Nice pictures and fish


----------



## Joe. T. (Jun 7, 2008)

that crack fly is the sheeezzilllll i cant get enough of it.im still tying it a little different but the same color combo i got from you in the TKF swap.


----------



## let's go (Nov 14, 2005)

It's kind of like a Clouser I guess, just a style type more than a specific recipe. Andy designed it and showed it to me a while back. I tie mine different than his, but not enough so that I'd call it something else. I've seen five or six versions. The dang thing just works.


----------



## Dawg (Oct 4, 2010)

awesome pics & report.


----------



## MarkA70 (May 3, 2011)

Red Fish Crack Fly, could ya post a picture of said fly?


----------



## flyfishingmike (Nov 26, 2010)

Good report. Gotta luv the pictures. Tell us more about the crack fly


----------



## TxAdam (Jun 28, 2007)

Nicely done, Captains! Hope to get out there with you guys pretty soon.

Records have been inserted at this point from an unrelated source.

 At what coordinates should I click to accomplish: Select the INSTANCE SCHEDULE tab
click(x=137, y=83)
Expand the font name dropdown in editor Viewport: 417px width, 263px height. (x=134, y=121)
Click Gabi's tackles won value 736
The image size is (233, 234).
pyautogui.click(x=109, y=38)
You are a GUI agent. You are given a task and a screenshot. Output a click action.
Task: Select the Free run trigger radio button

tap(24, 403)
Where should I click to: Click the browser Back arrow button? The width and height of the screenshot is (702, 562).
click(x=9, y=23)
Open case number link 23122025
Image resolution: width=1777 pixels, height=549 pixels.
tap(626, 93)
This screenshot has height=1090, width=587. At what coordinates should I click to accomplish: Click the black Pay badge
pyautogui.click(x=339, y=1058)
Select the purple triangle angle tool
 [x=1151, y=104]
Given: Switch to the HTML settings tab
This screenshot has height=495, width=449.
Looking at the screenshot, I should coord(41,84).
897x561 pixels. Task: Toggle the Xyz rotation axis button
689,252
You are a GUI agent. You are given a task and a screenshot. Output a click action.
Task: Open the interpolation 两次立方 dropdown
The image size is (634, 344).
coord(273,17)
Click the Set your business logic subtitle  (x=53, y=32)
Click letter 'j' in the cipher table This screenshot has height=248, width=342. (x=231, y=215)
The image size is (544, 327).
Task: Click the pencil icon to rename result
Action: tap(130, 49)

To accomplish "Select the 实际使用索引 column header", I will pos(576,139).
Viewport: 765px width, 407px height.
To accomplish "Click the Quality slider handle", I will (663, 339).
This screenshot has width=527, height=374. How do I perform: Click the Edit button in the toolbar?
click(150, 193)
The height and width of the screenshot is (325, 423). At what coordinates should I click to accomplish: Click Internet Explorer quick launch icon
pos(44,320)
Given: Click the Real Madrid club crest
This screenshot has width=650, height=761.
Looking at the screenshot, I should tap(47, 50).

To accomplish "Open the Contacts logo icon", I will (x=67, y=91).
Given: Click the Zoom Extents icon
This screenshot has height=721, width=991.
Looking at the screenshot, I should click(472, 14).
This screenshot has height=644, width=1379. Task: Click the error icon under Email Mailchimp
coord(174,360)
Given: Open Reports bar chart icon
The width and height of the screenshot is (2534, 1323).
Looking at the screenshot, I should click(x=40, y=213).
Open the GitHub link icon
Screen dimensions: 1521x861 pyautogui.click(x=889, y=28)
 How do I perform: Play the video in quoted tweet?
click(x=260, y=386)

Tell us some more about this Redfish Crack you speak of. Would love to see some pics...a potential new Bugg design, perhaps???


----------



## Joe. T. (Jun 7, 2008)

this one i got in the swap .this color combo has work great for me .everything from hardheads to sheeps.i tie mine with a standard #4 hook,eyes optional char thread,tan craft fur,orange marabou,olive brush, sili legs,weed guard .very simple


----------



## MarkA70 (May 3, 2011)

Thanks You for picture and instructions!


----------



## let's go (Nov 14, 2005)

i don't have any good pics of mine, but these were tied by a buddy. Like I said earlier, it's more of a general style than a specific recipe. I like it because it is simple to tie and it works. I tie it in all different color combinations, with or without weight, thicker and thinner.










Got this lil guy on the crack fly Monday morning.










...by casting into something like this


----------



## Joe. T. (Jun 7, 2008)

that is your tie on the other page ite the one i recieved from you in the swap on tkf. im gonna post post the one i tie as soon as i tie some more lol.


----------



## Joe. T. (Jun 7, 2008)

this one has been working great for me lately


----------